Required actions:
[a] Answer these questions from the post on Heaviside signal detection:
(i) What kind of timeseries does it give as an example?
(ii) In the control cases, where in the series is the single offset located?
(iii) What is the default value of n in the function shown?
[b] Extend the post on Heaviside signal detection from the point where it stops.

Given passage:
+++
Heaviside Signal Detection Part 1: Informed non-parametric testing

Steps may be frequently found in geophysical datasets, specifically timeseries (e.g. GPS).  A common approach to estimating the size of the offset is to assume (or estimate) what the statistical structure of the noise is and estimate the size and uncertainty of the step.  In a series of posts I’m hoping to address a simple question which has no simple answer: Without any information about the location of a step, and the structure of the noise in a given dataset (containing only one step), what are some novel ways to estimate the size, uncertainty, and even location of the step?

Let’s first start with the control cases: A single offset of known size, located halfway through the series, in the presence of normally distributed noise of known standard deviation.  A simple function to create this is here:

doseq <- function(heavi, n=2000, seqsd=1, seq.frac=0.5){
 # noise
 tmpseq <- rnorm(n, sd=seqsd)
 # + signal (scaled by stdev of noise)
 tmpseq[ceiling(seq.frac*n):n] <- tmpseq[ceiling(seq.frac*n):n] + heavi*seqsd
 return(tmpseq)
+++
Listing:

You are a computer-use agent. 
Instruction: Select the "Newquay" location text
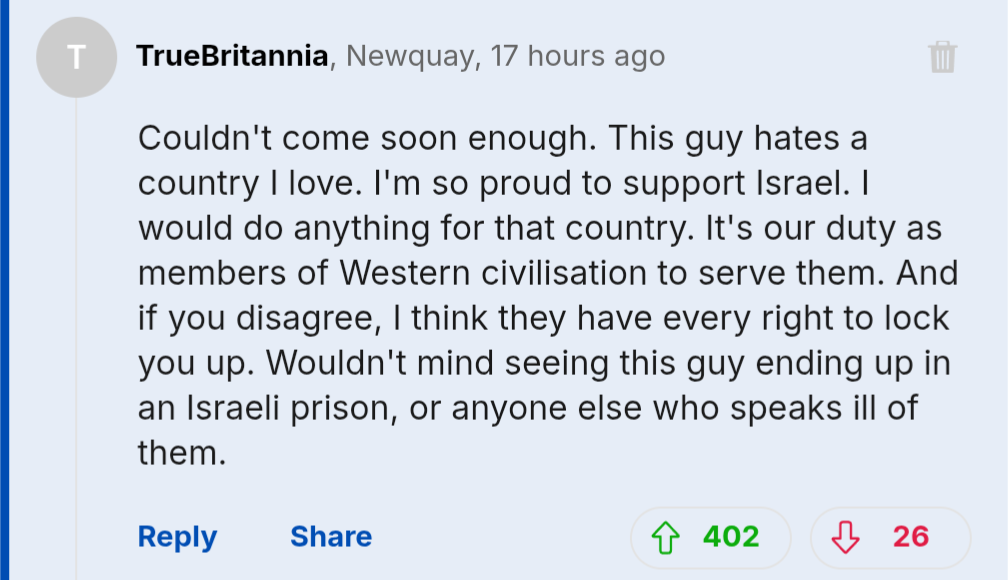[410, 57]
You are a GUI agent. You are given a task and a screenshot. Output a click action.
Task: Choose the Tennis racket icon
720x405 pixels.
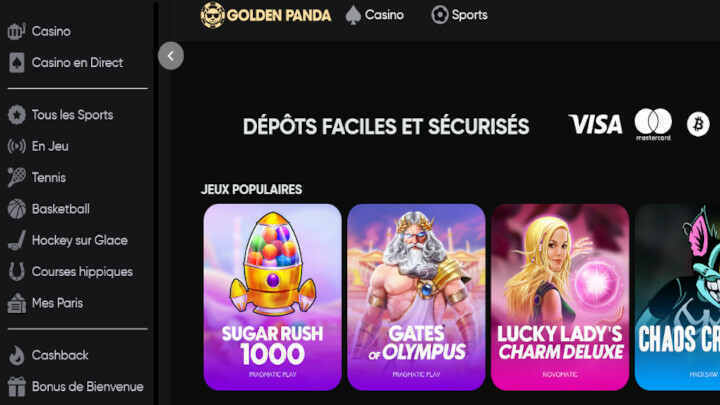coord(17,177)
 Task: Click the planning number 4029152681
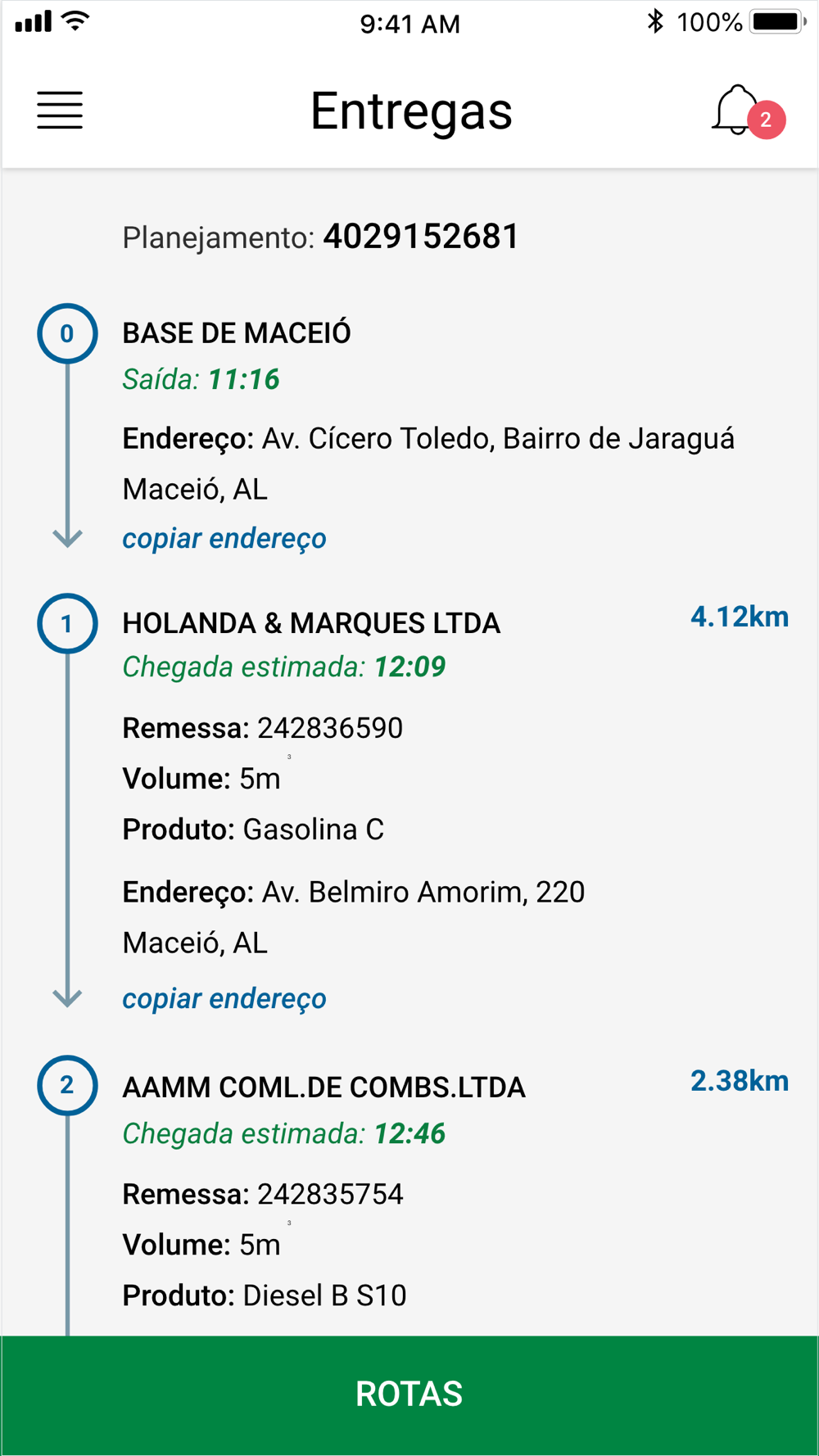(x=421, y=237)
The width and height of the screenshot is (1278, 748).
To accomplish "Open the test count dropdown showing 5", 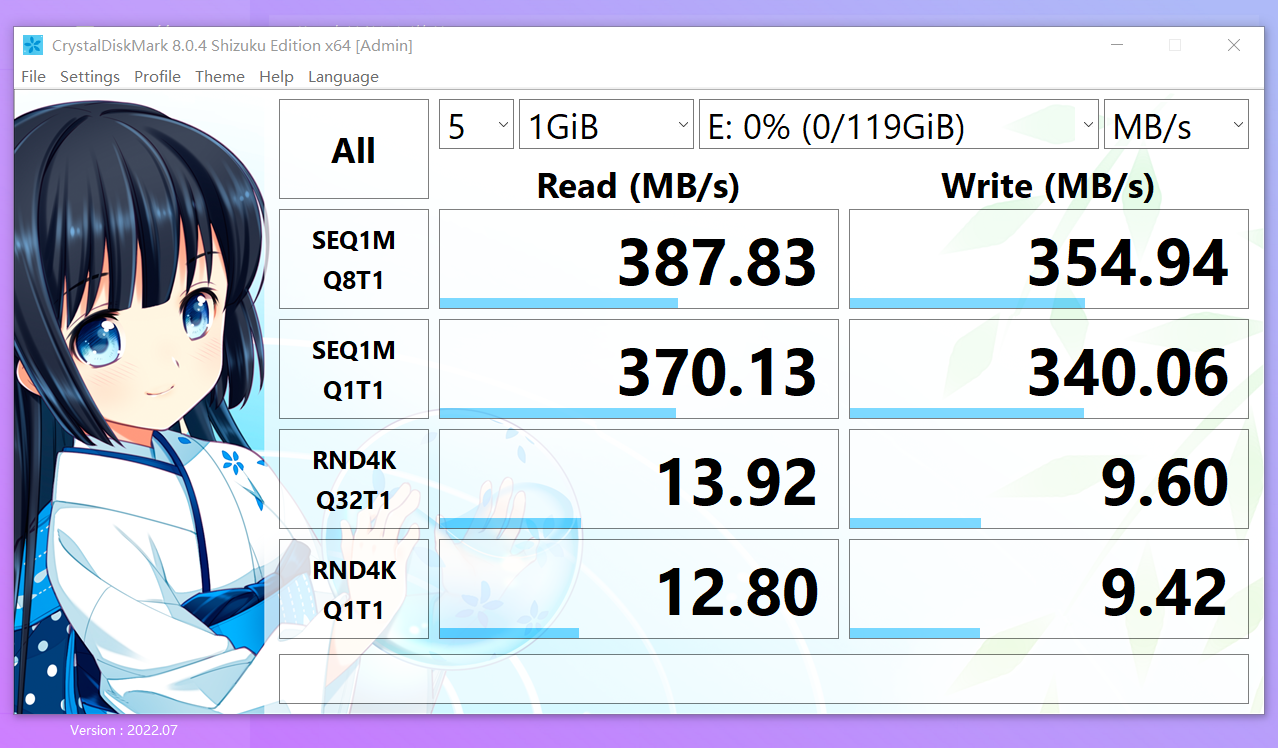I will tap(476, 124).
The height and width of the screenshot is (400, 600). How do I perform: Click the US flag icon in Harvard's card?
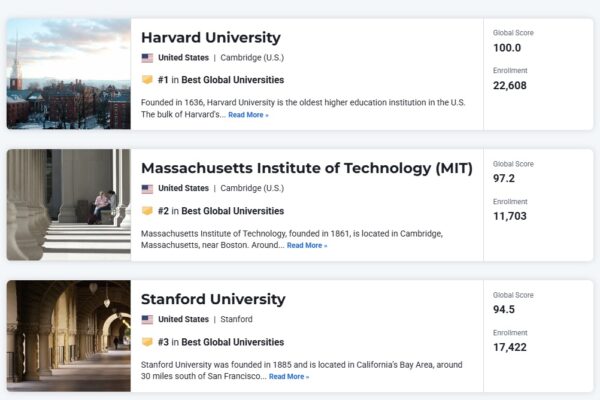click(x=147, y=58)
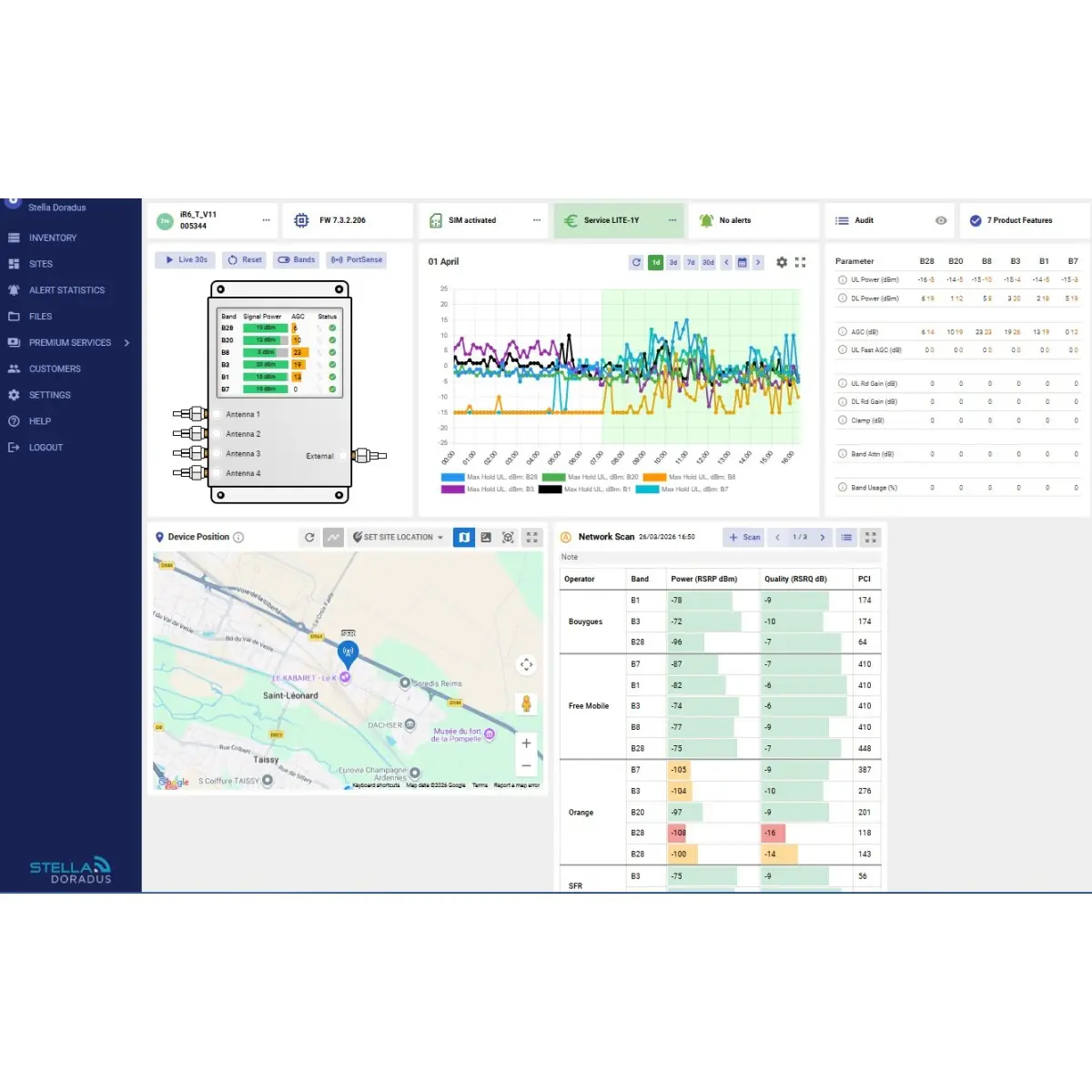Open chart settings gear
This screenshot has width=1092, height=1092.
[x=782, y=262]
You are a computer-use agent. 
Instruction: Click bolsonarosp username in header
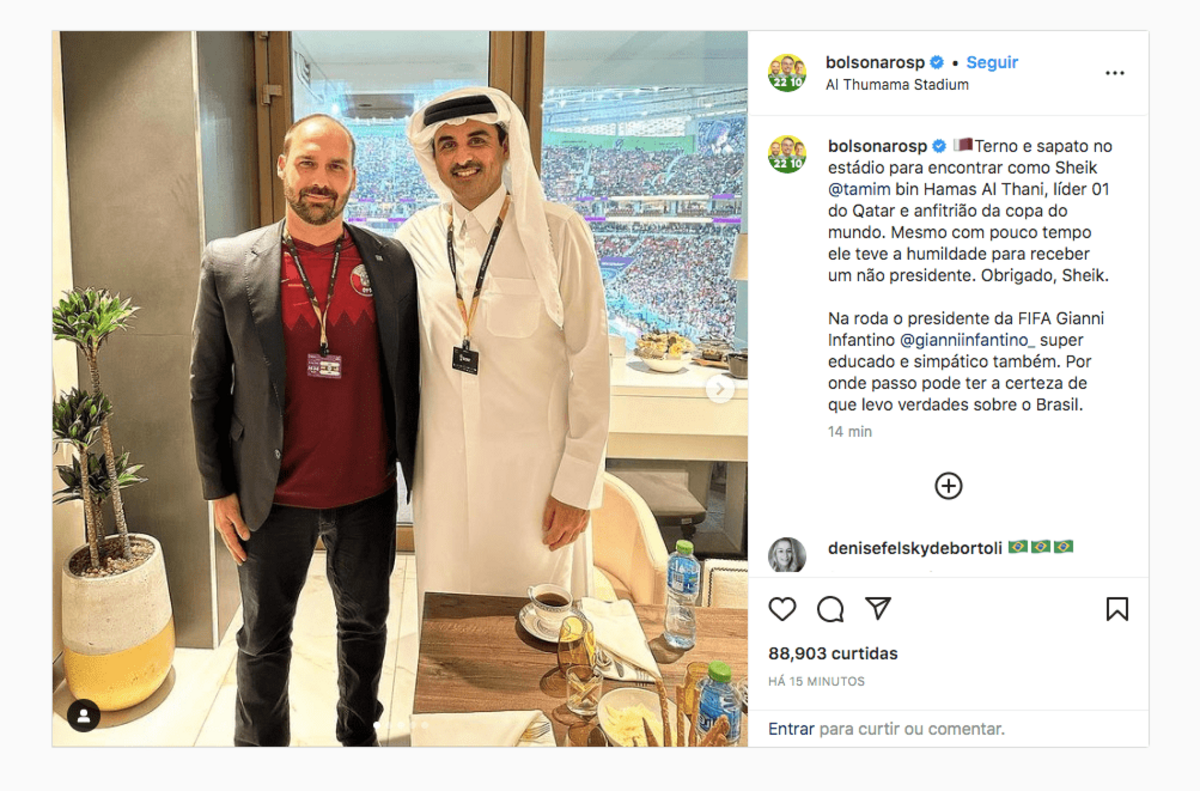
+++
Answers to the exercise:
[a]
(i) GPS
(ii) Halfway through the series
(iii) 2000

[b]
}

To come to some understanding about what may and may not be detected in the idealized case, we can use non-parametric sample-distance test on two samples: one for pre-step information, and the other for post-step.  A function to do that is here:

 doit <- function(n=0, plotit=FALSE){
 xseq <- doseq(n)
 lx2 <- (length(xseq) %/% 2)
 # rank the series
 xseq.r <- rank(xseq[1:(2*lx2)])
 # normalize
 xseq.rn <- xseq.r/lx2
 df <- data.frame(rnk=xseq.rn[1:(2*lx2)])
 # set pre/post factors [means we know where H(t) is]
 df$loc <- "pre"
 df$loc[(lx2+1):(2*lx2)] <- "post"
 df$loc <- as.factor(df$loc)
 # plot rank by index
 if (plotit){plot(df$rnk, pch=as.numeric(df$loc))}
 # Wilcoxon rank test of pre-heaviside vs post-heaviside
 rnktest <- wilcox.test(rnk ~ loc, data=df, alternative = "two.sided", exact = FALSE, correct = FALSE, conf.int=TRUE, conf.level=.99)
 # coin has the same functions, but can do Monte Carlo conf.ints
 # require(coin)
 # coin::wilcox_test(rnk ~ loc, data=df, distribution="approximate",
 # conf.int=TRUE, conf.level=.99)
 # The expected W-statistic for the rank-sum and length of sample 1 (could also do samp. 2)
 myW <- sum(subset(df,loc="pre")$rnk*lx2) - lx2*(lx2+1)/2
 return(invisible(list(data=df, ranktest=rnktest, n=n, Wexpected=myW)))
}

So let’s run some tests, and make some figures, shall we?  First, let’s look at how the ranked series depends on the signal-to-noise ratio; this gives us at least a visual sense of what’s being tested, namely that the there is no-difference between the two sets.

par(mar = rep(0, 4))
layout(matrix(1:10, 5, 2, byrow = F))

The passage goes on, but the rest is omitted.